Another critical phrase I hear myself saying is “What’s the use? I’ll never get it right.” That phrase pretty much stops me in my tracks, and I throw in the towel. If I’m mindful enough to catch myself, I’ll reach for some word substitutions.

Word Substitutions

It is so important to be mindful and listen to what words we are saying to ourselves and find positive substitutions. Below are some common phrases I’ve re-worded to support me in feeling and to become the type of person I want to be:

I’m Sorry (after bumping into someonePardon Me
I’m anxious to know

I’m eager to know
That’s a problemThere’s an opportunity
This is awful/a disaster/a problemIt’s ookay. No big deal. We’ll figure it out
Not good; I have to: If only I hadI get to; I choose to; Now I can

Look at the earlier example of my negative self-talk and how I shifted my words once I noticed it. Can you feel the difference? These substitutions make a big difference in how I see myself and how I show up in the world.

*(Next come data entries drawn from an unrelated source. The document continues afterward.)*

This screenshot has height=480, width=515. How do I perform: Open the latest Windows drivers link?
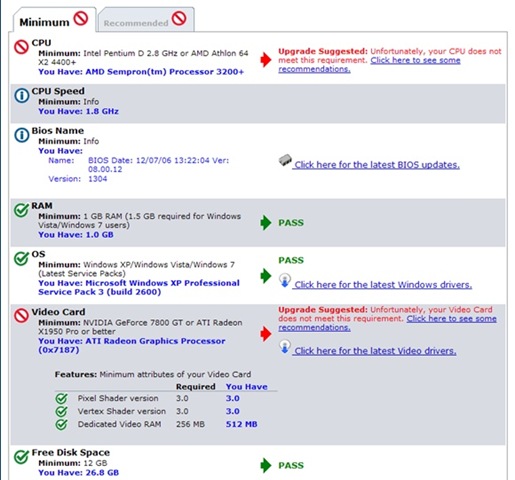383,285
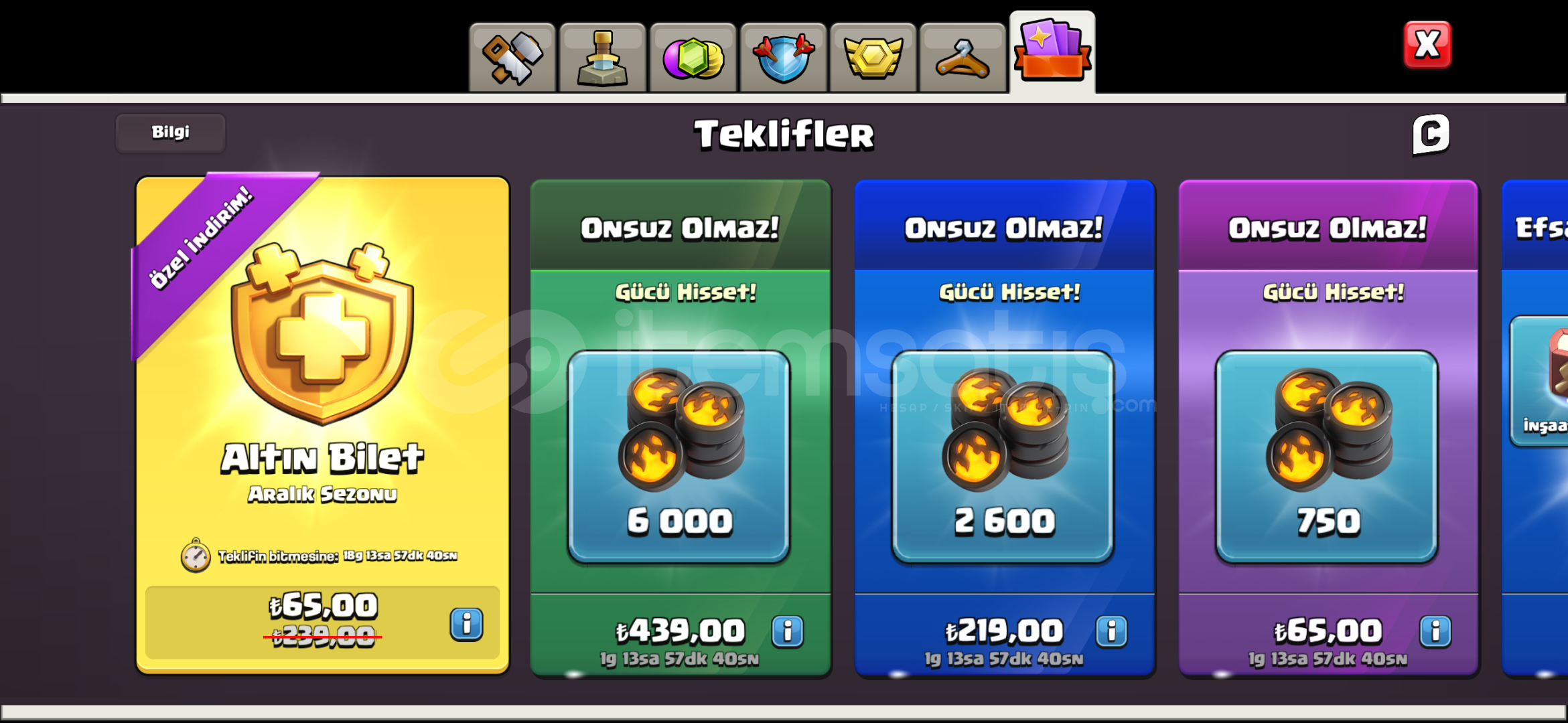The height and width of the screenshot is (723, 1568).
Task: Click the Bilgi button
Action: click(170, 133)
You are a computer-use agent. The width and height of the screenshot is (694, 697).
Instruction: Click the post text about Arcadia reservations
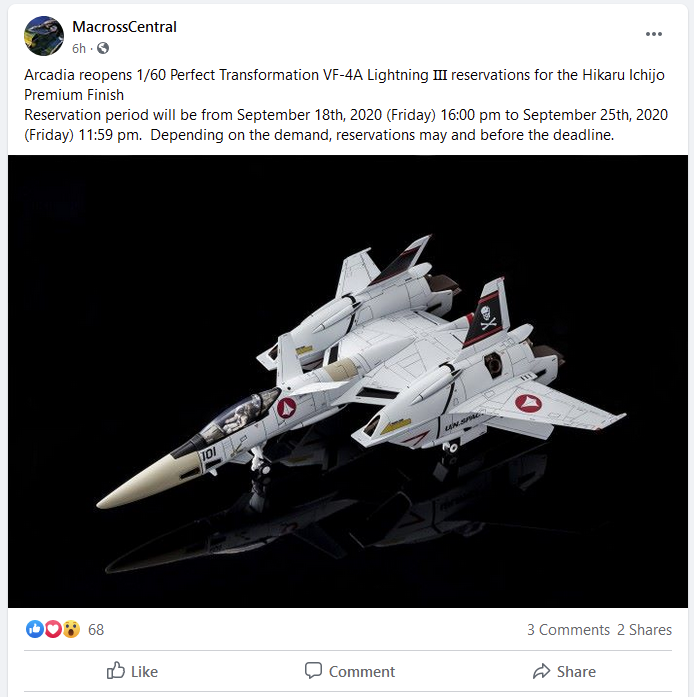[x=346, y=105]
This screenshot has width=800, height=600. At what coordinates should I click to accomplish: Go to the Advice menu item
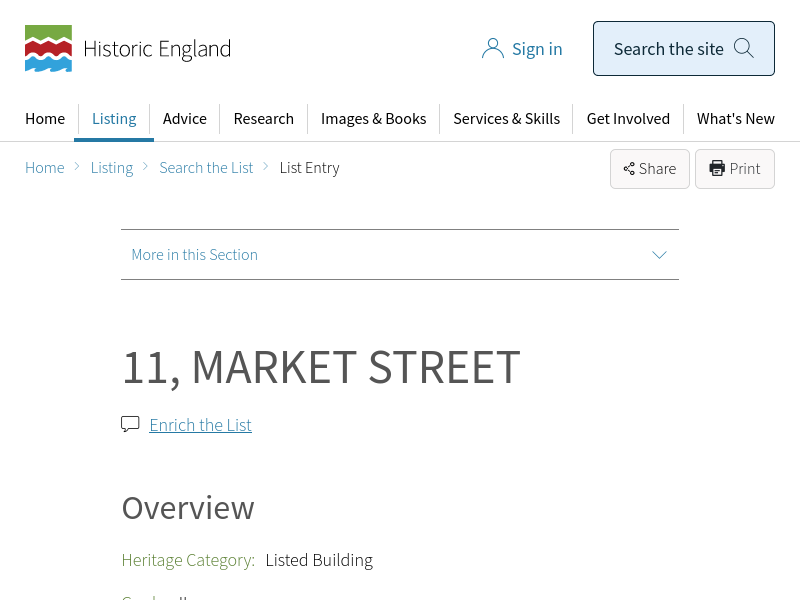185,119
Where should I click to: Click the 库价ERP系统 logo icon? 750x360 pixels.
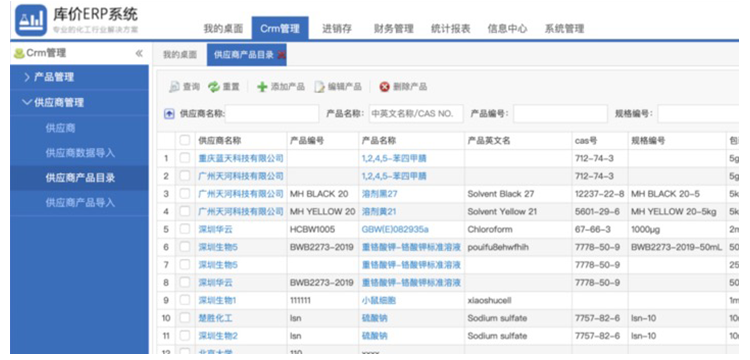(x=31, y=21)
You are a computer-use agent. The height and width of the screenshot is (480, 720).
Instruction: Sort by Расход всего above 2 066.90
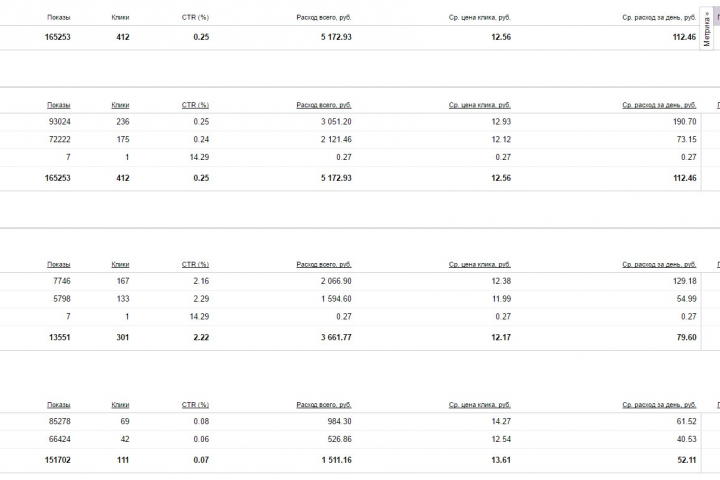(324, 265)
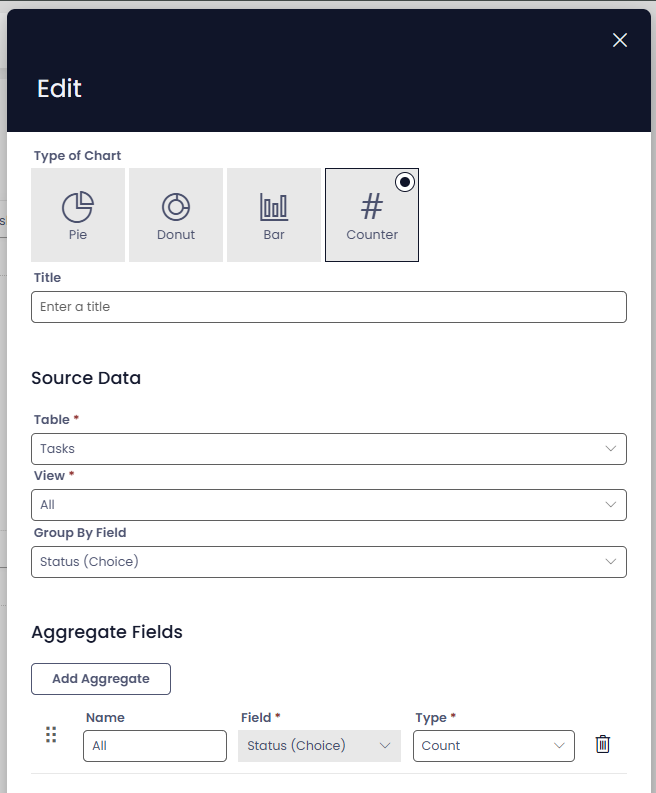Click the chevron on the View dropdown
Image resolution: width=656 pixels, height=793 pixels.
[611, 505]
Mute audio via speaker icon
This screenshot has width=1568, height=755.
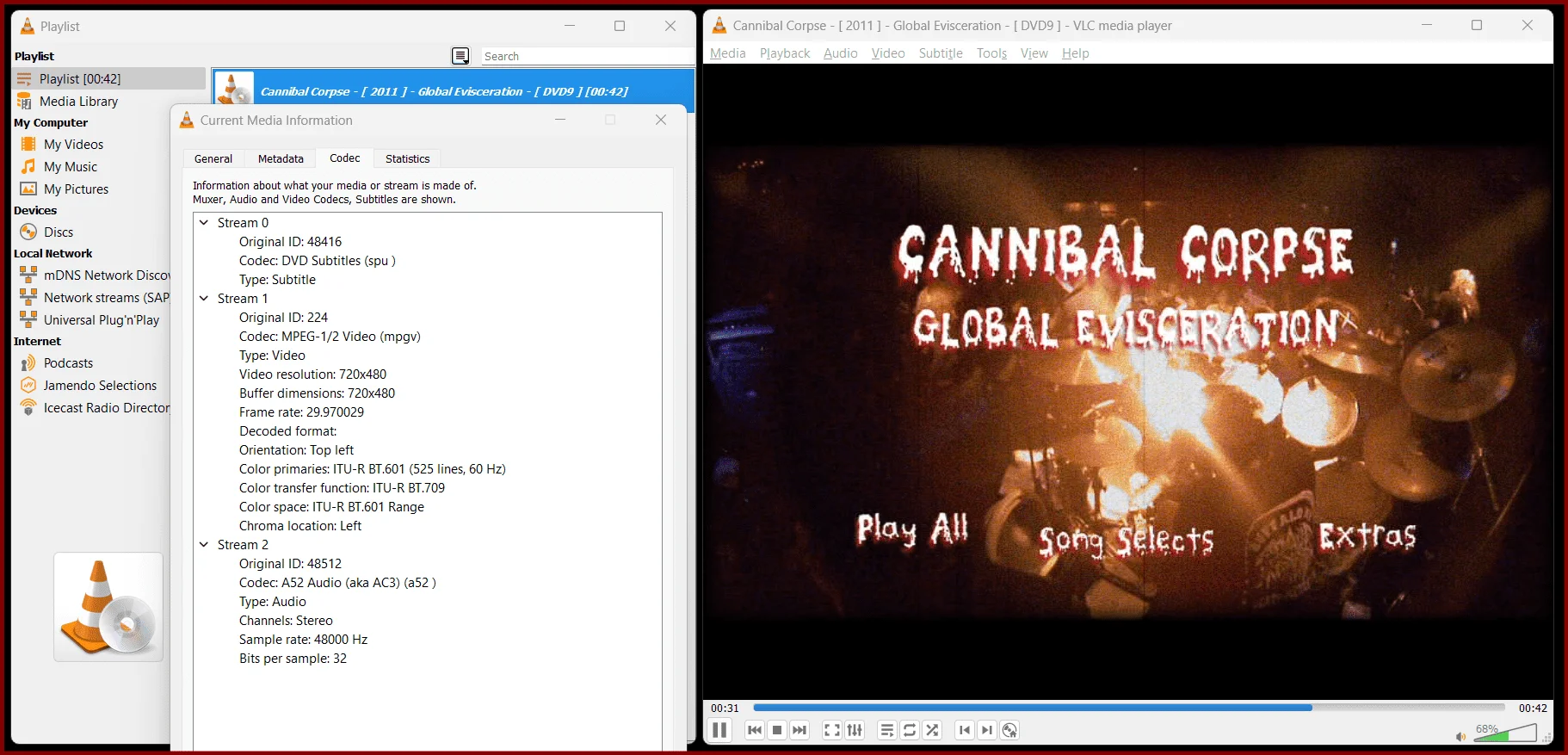click(1460, 736)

Watch your Words as they Reveal Who We Are and How We Act

The impact of Hardy’s simple words, “That’s okay,” demonstrates the power we yield when speaking to others. I and others felt calmer with his words.

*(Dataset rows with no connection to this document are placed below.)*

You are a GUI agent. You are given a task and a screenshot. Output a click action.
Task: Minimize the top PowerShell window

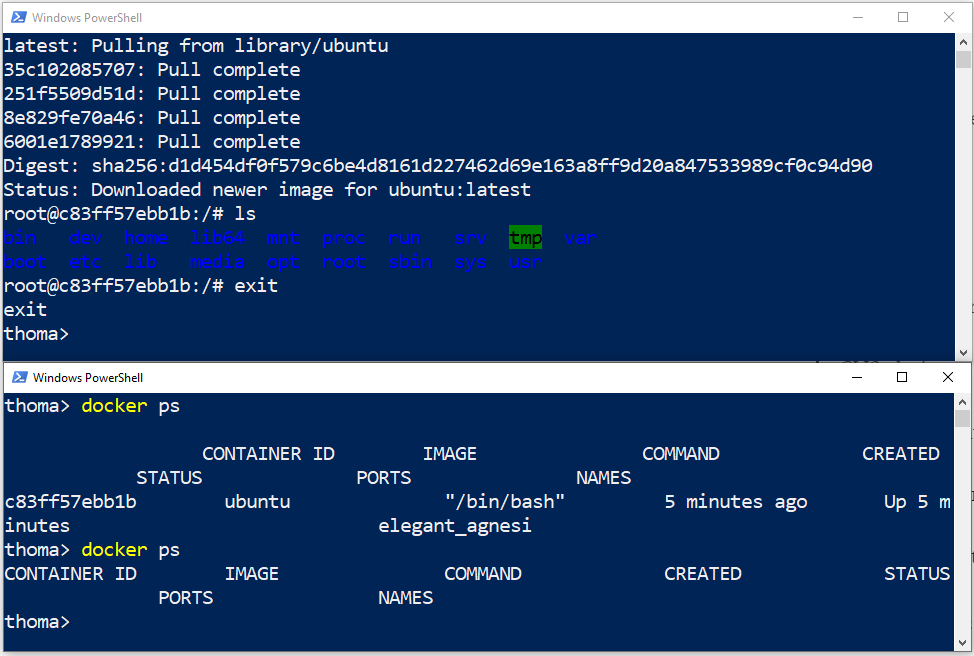point(857,17)

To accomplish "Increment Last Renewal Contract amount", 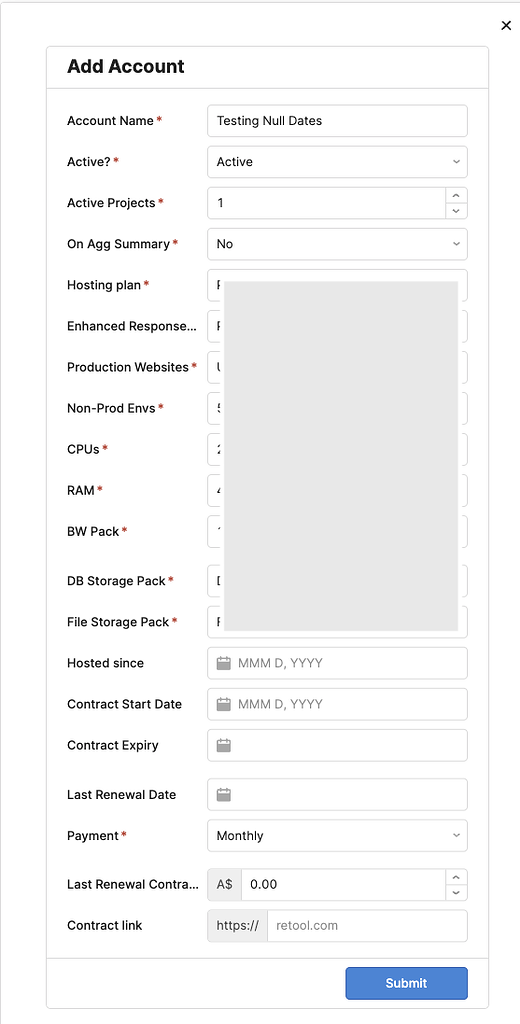I will coord(456,877).
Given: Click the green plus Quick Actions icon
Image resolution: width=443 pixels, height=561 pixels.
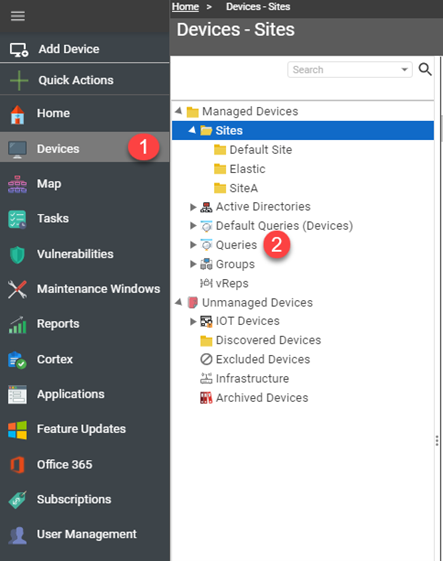Looking at the screenshot, I should click(19, 80).
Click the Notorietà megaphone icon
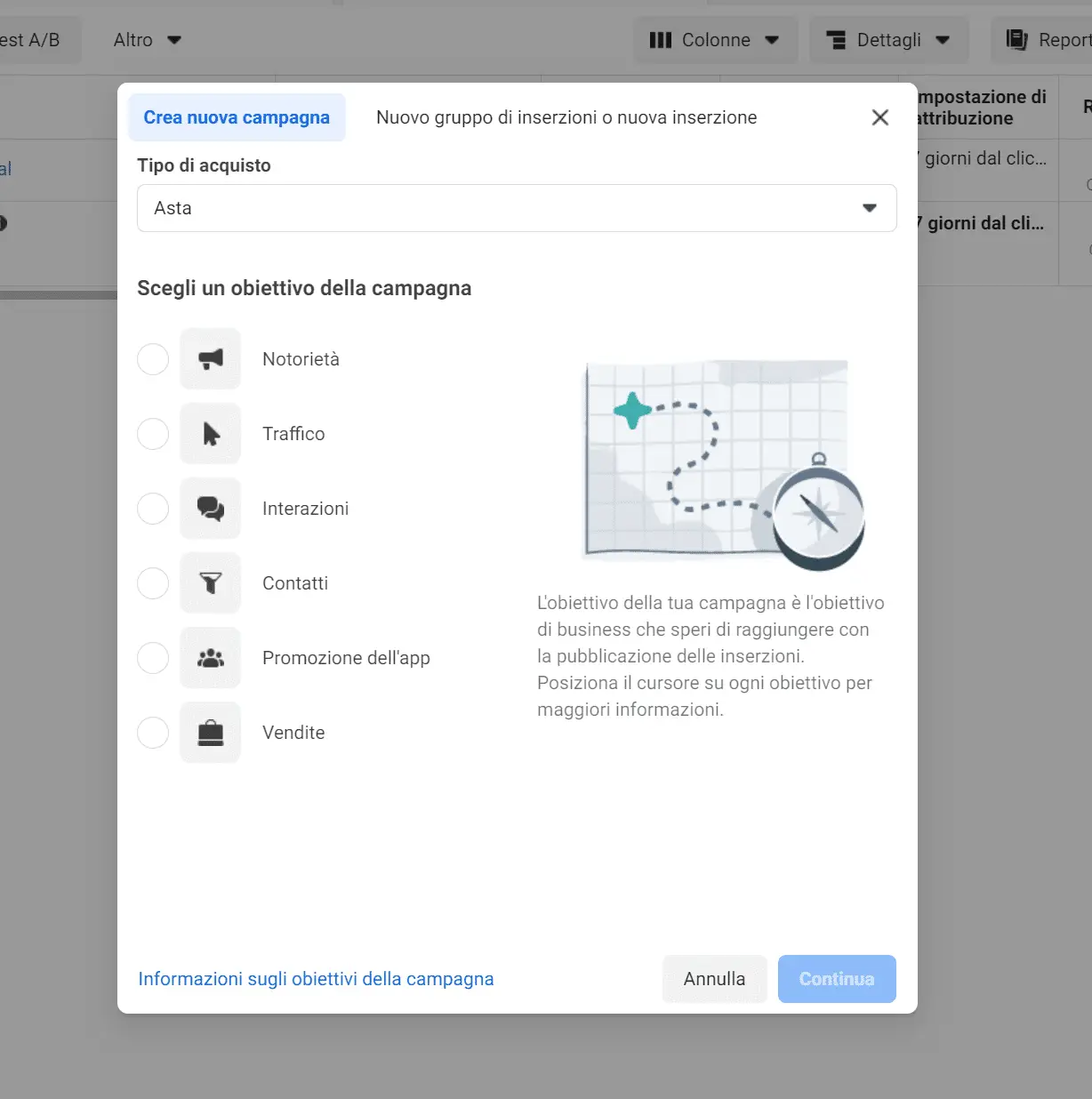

But did you realize what we say to others is often a reflection of how we see ourselves and what we believe? Hardy and his “That’s okay” response is a perfect reflection of who he is and how he lives his life; peaceful, calm and wise.

Notice how these quotes reflect the personality of the person who spoke them:

  • “Nobody can make you feel inferior without your consent.” – E. Roosevelt
  • “Whether you think you can or think you can’t – you are right.” – H. Ford
  • “Life is either a daring adventure or nothing at all.” H. Keller

Tips on How to Watch your Words

To work wonders for your self-esteem, reduce stress, and support your ability to take constructive action to create a life you love to live:

  1. Listen to the words you use to speak to yourself
  2. Recognize them and note it in a journal
  3. When you catch yourself in negative self-talk, challenge yourself to create an opposite word or phrase that is positive and supportive
  4. Start to note how the words other speak reflect their personality and way of functioning in the world.

In summary, change your words, change your world.